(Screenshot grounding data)
================================

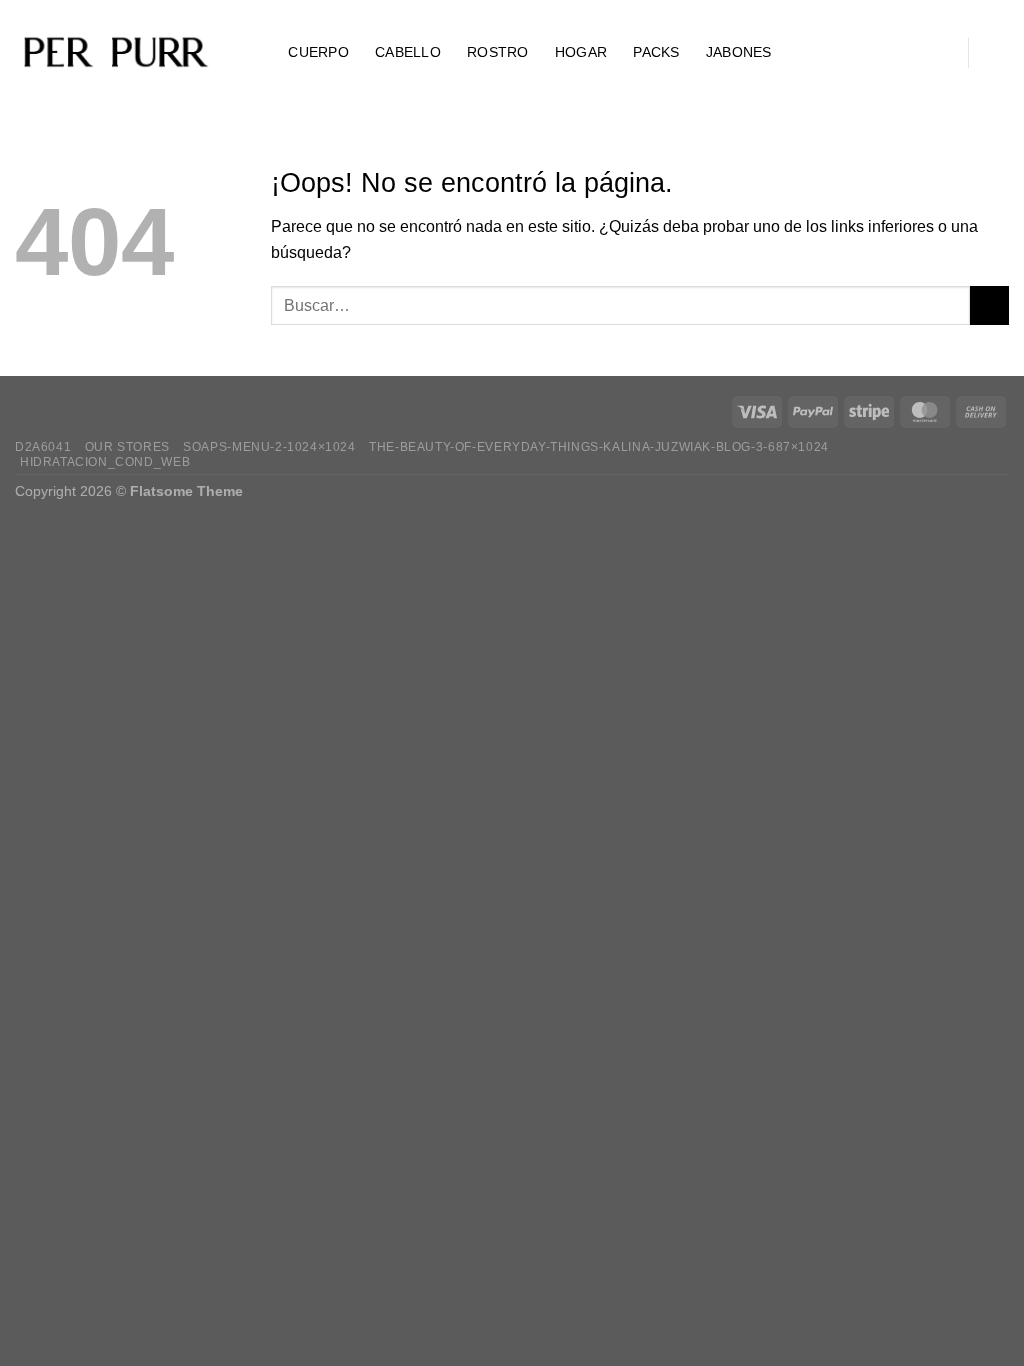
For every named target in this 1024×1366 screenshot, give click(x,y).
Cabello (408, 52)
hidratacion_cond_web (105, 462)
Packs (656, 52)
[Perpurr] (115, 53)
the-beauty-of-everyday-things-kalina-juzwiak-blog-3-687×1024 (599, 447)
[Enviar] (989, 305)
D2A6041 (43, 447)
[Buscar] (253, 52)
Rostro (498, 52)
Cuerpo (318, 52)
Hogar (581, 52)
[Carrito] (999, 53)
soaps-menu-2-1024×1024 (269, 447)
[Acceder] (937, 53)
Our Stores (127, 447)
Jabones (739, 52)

================================

PROBLEM DESCRIPTION:
Give an exact copy of the lines from the one with "[Enviar] (989, 305)" through the end of the entries, both ends included.

ANSWER:
[Enviar] (989, 305)
D2A6041 (43, 447)
[Buscar] (253, 52)
Rostro (498, 52)
Cuerpo (318, 52)
Hogar (581, 52)
[Carrito] (999, 53)
soaps-menu-2-1024×1024 (269, 447)
[Acceder] (937, 53)
Our Stores (127, 447)
Jabones (739, 52)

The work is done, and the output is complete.